Mais il est impossible d’engager ces réformes sans se poser la question de la demande. A quoi bon proposer aux fonctionnaires des primes aux départs volontaires dans un monde de chômeurs ? Cette politique n’est pas possible dans un climat de stagnation, sous le fardeau d’une dette considérable.

La réponse est du côté de la monnaie

Si la monnaie papier a permis la croissance par excès de dette, une croissance saine exige une réforme monétaire. Pour passer à une croissance financée par l’épargne, il faut remettre en cause le système monétaire actuel. En effet, la politique de dévaluations compétitives crée une incertitude sur la valeur de la monnaie et donc sur l’utilité de l’épargne.

C’est ce qui explique l’article du président de la Banque mondiale dans le Financial Times, proposant de prendre la valeur de l’or en considération dans la politique des Banques centrales et observant que dès à présent, au lieu d’être “une relique barbare, l’or est un actif monétaire de réserve”.

Son jugement, qui sort du système clos de pensée, se comprend mieux en observant que la Banque mondiale fait des prêts à long terme et que s’ils devaient être remboursés en monnaie de singe, elle serait conduite à la ruine.

L’étalon-or permettrait aussi de revenir à un équilibre de marché pour l’offre et la demande de monnaie et de crédit et donc aussi, par voie de conséquence, à l’équilibre sur le marché des biens. Les conditions de validité de la loi de Say seraient retrouvées, comme elles l’ont été le plus souvent durant un siècle. Aujourd’hui, l’intervention de la FED, par exemple, fait du marché du crédit un marché administré, en faveur de la dette publique. Le mécanisme du crédit favorise alors une relance keynésienne par l’Etat.

Les propos du président de la Banque mondiale ont été relayés avec force dans le New York Times par James Grant, éditeur d’une lettre respectée à Wall Street et dans le Wall Street Journal par Seth Lipsky, directeur du New York Sun. En France, Philippe Simonnot, après Paul Fabra, a fait référence aux idées de Jacques Rueff, admirablement comprises et défendues par de Gaulle contre l’essentiel de la pensée établie. Le désarroi des Banques centrales et des ministres des Finances est aussi la raison de cette résurgence intellectuelle de l’or.

La solution “étalon-or”

Mais à quel niveau faut-il réévaluer l’or pour que la FED puisse garantir le remboursement en or de tous les dollars ?

Selon que l’on imagine que le tiers de son actif ou la moitié devrait être constitué d’or, il faudrait réévaluer le prix de l’once d’or aux alentours de 2000 $ ou au-delà. Ce qui permettrait à la Banque centrale d’assainir son bilan et de déprécier les créances douteuses dont elle s’est chargée.
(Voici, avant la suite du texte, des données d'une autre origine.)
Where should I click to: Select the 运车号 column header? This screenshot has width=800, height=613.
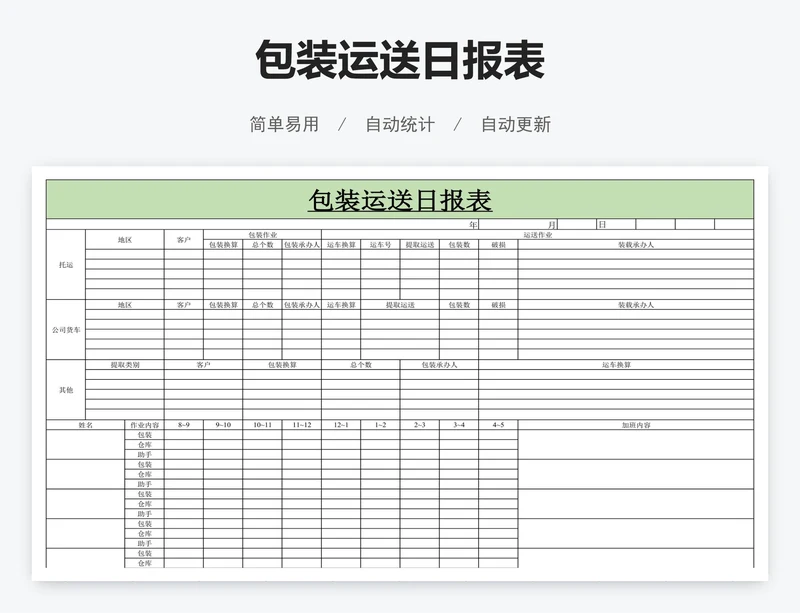point(380,245)
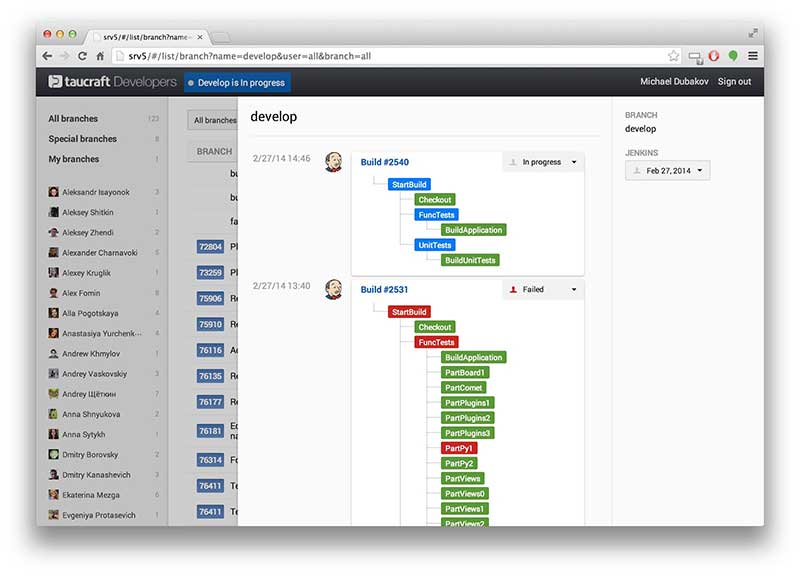Click the Jenkins avatar beside Build #2540
The image size is (800, 576).
[x=334, y=162]
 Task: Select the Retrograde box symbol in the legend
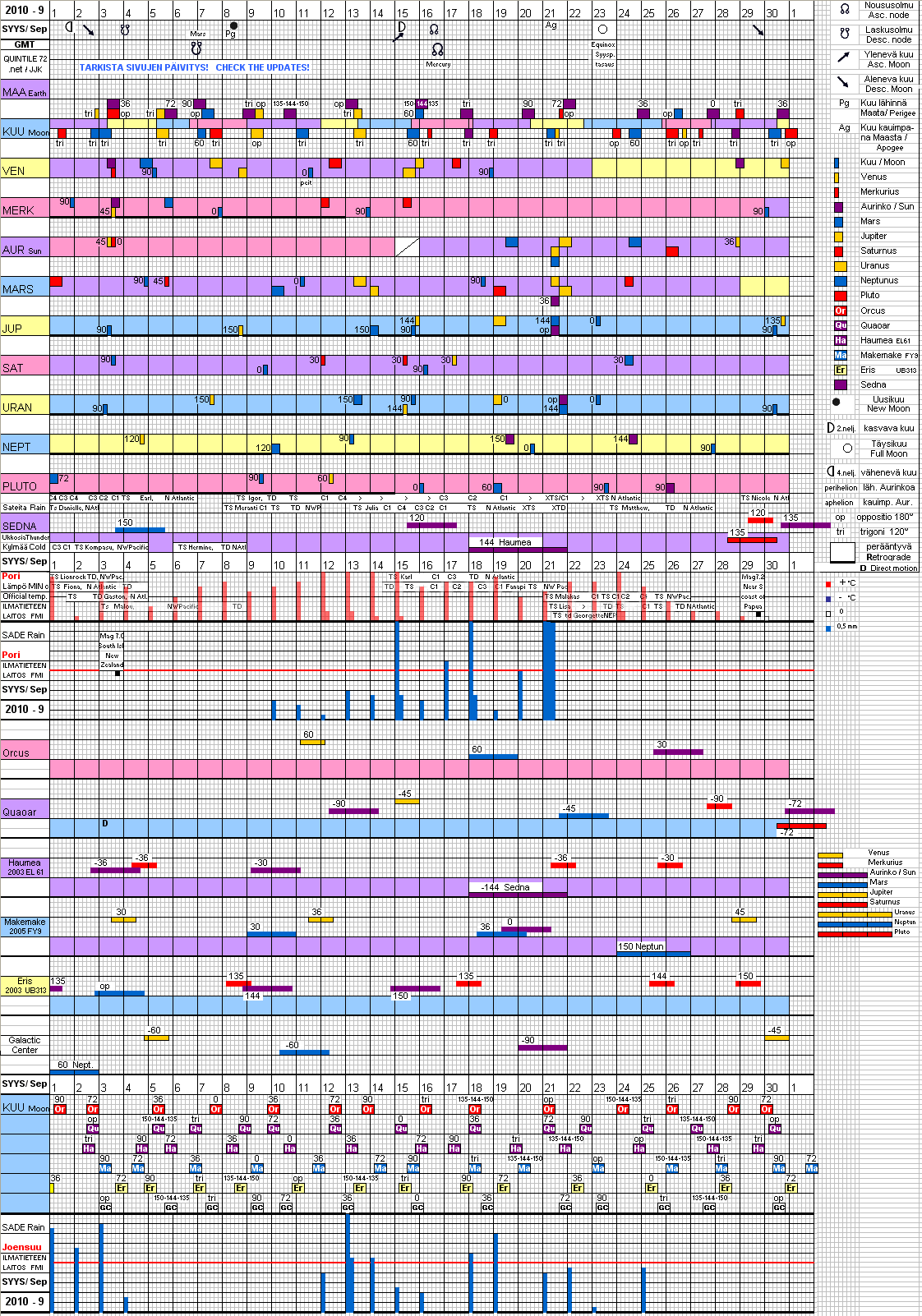(842, 552)
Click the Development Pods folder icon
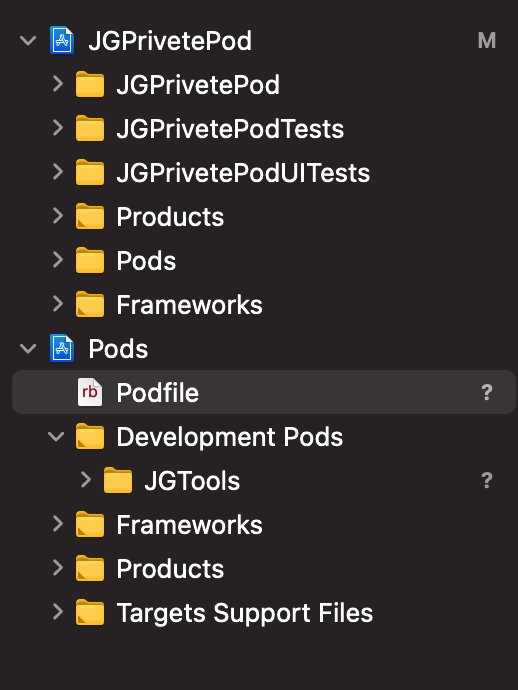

Dans le même mouvement, cela produirait un allègement du poids de la dette publique et privée et faciliterait la solution du redressement des banques. Pour l’Europe, cela conduirait probablement à se demander à nouveau si l’euro adossé à l’or doit être une monnaie commune et non une monnaie unique.

Jacques Rueff s’est toujours opposé aux politiques de déflation et d’austérité défendant l’assainissement et le retour à une parité fixe qui prenne acte de l’inflation antérieure. C’est un signe des temps que sa pensée soit connue, citée en référence aux Etats-Unis, et pratiquement ignorée en France.

Il a défini les mécanismes monétaires de retour à une croissance saine sans cette perversion de l’austérité imposée aux peuples pour financer les erreurs dont ils ne sont pas responsables. Même les adversaires de l’étalon- or, ou ceux qui lui sont favorables mais ne croient pas à la possibilité d’y revenir, seront obligés de faire référence à ses règles de fonctionnement pour tenter de corriger par une nouvelle croissance le désastre économique et monétaire actuel. Trait_html_691a601b.jpg

Jacques Raiman est Fondateur-Président d'honneur de l'Institut Turgot. La version originale de ce texte est parue dans Le nouvel économiste daté du 1er décembre sous le titre : "Lettre ouverte à ceux qui cherchent en vain la sortie de la crise".